Le ministre de l’intérieur Christophe Castaner lors des funérailles de l’officier de police Marlène Castang, le 19 octobre à Albi. / ERIC CABANIS / AFP

Contrôles migratoires, conditions de travail des policiers, violences dans les quartiers : Christophe Castaner dresse sa feuille de route de ministre de l’Intérieur dans un long entretien au JDD, en reprenant les chantiers clé ouverts par Gérard Collomb.

Sur la question migratoire, Christophe Castaner se dit « inquiet » de la situation à la frontière espagnole depuis quelques mois. Il va nommer un « coordonnateur sécurité », qui sera un haut fonctionnaire, pour « mieux organiser les contrôles et le dialogue avec les autorités espagnoles ». Depuis le début de l’année, « on a recensé en Espagne 48 000 entrées irrégulières en provenance du Maroc – soit une augmentation de 155 % ! » et « les non-admissions à la frontière franco-espagnole ont augmenté de près de 60 % dans les Pyrénées-Atlantiques par rapport à l’an passé », selon lui.

Le ministre revendique une « politique ferme contre l’immigration irrégulière ». « Un tiers des demandeurs d’asile en France ont été déboutés dans un autre pays d’Europe, c’est inadmissible. Nous n’avons pas vocation à être une instance d’appel des déboutés de l’Allemagne ou de l’Italie », ajoute-t-il.

Signaux envers les policiers

Il doit également échanger dans « les tout prochains jours » avec ses homologues européens, dont le ministre italien de l’intérieur Matteo Salvini. Ce dernier a envoyé samedi des policiers patrouiller à la frontière française afin d’empêcher les refoulements de migrants, au lendemain de la reconduite de trois clandestins, qualifiée de normale par la France.

« Dans la plupart des zones frontalières, la coopération avec la police italienne se passe bien.
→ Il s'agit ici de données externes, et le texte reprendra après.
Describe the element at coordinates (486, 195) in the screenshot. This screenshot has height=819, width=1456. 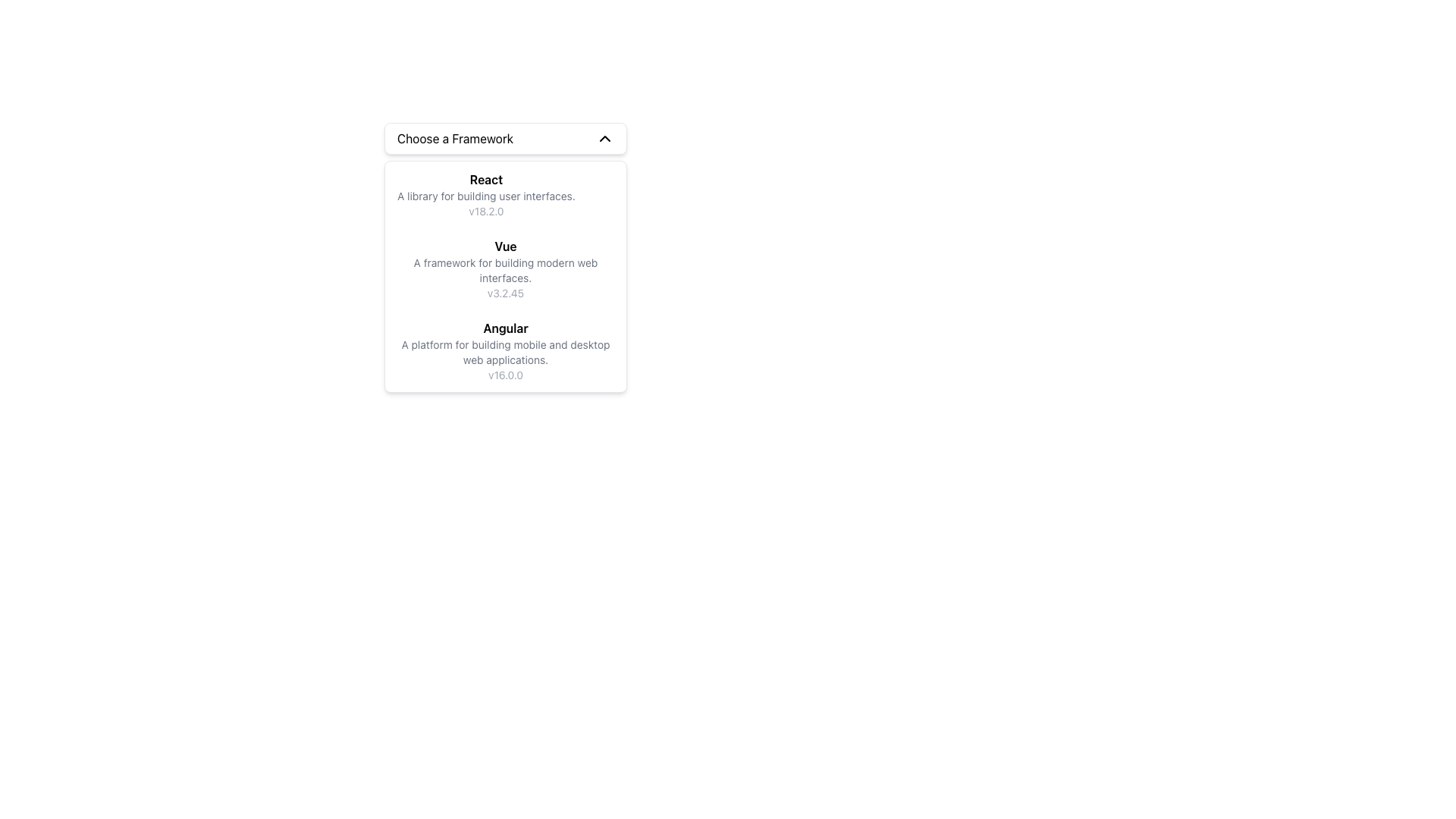
I see `the text label that reads 'A library for building user interfaces.' which is styled with a smaller font size and a muted gray color, positioned under the bolded title 'React'` at that location.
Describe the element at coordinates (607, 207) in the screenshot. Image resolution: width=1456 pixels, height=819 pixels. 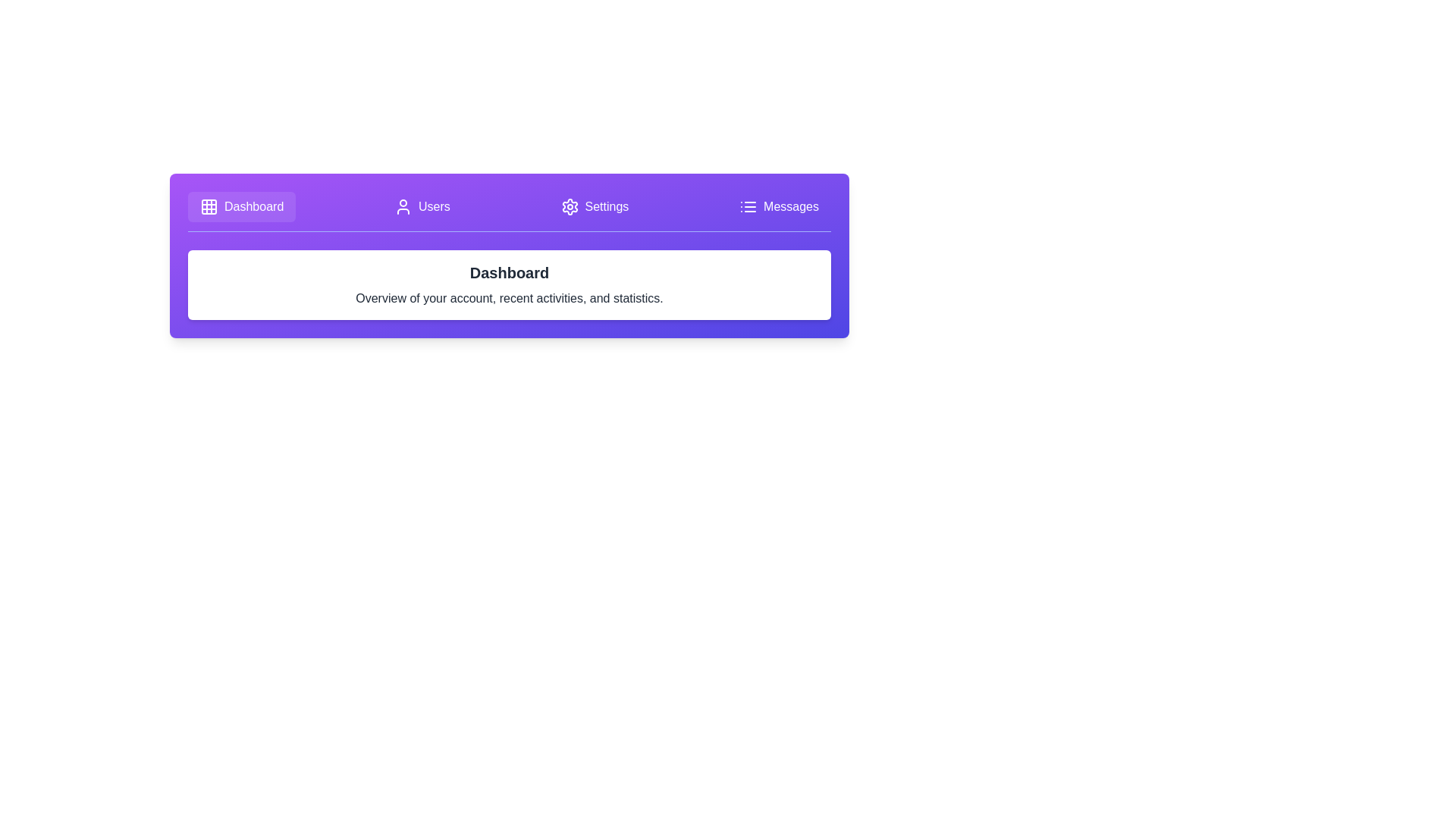
I see `the 'Settings' label in the top navigation bar, which is positioned between the 'Users' and 'Messages' menu items` at that location.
Je comprends qu’il y a un besoin de renforcer cette coopération dans la région de Bardonnèche. Ne comptez pas sur moi pour ajouter de la polémique à la polémique. »

Les relations entre Rome et Paris se sont tendu ces derniers mois. L’Italie accuse ses partenaires européens, à commencer par la France, de l’avoir laissée seule gérer la crise migratoire et les quelque 700 000 migrants arrivés sur ses côtes depuis 2013.

Le ministre nommé mardi – avec pour l’épauler un secrétaire d’Etat, l’ex patron du renseignement intérieur Laurent Nuñez – adresse également des signes à ses troupes et notamment aux policiers en rappelant la hausse de 3,5 % du budget de son ministère. Christophe Castaner reconnaît que les policiers « ont raison de (se) plaindre » de la vétusté de leur matériel, rappelant que 300 millions d’euros par an seront consacrés à la rénovation de l’équipement auxquels s’ajoutent 130 millions pour la rénovation de la flotte automobile.

« Reconquérir la souveraineté républicaine »

La Direction générale de sécurité intérieure (DGSI) sera, elle, dotée de 22,5 millions d’euros supplémentaires affectés à des investissements technologiques. Ses trois sites devraient également être réunis en un seul.

Mesure symbolique, Christophe Castaner veut également « mettre un terme » à « la protection à vie des anciens ministres de l’Intérieur » et la ramener à cinq ans après la fin de leurs fonctions. Lors de son départ fracassant, son prédécesseur Gérard Collomb avait évoqué la difficulté des quartiers et sa crainte que « nous vivions face à face » en France. Christophe Castaner reconnaît à son tour la « situation de tension extrême et une très grande violence dans certains quartiers ».

Il doit se rendre dimanche au commissariat de Champigny (Val-de-Marne), où des policiers se sont fait insulter sur une vidéo diffusée sur les réseaux sociaux cette semaine. « Partout où l’on voit que la République recule, il faut agir. Reconquérir mètre carré par mètre carré la souveraineté républicaine dans certains quartiers. Ce sera un combat », ajoute-t-il.

Gérard Collomb a quitté le ministère pour se préparer aux élections municipales de Lyon. Son successeur affirme dans le JDD qu’il ne « sera pas candidat » aux municipales. Sur un autre chantier attendu, Christophe Castaner annonce qu’il présentera à Emmanuel Macron dans « quelques jours » les résultats de la consultation organisée dans chaque département sur l’organisation de l’Islam de France.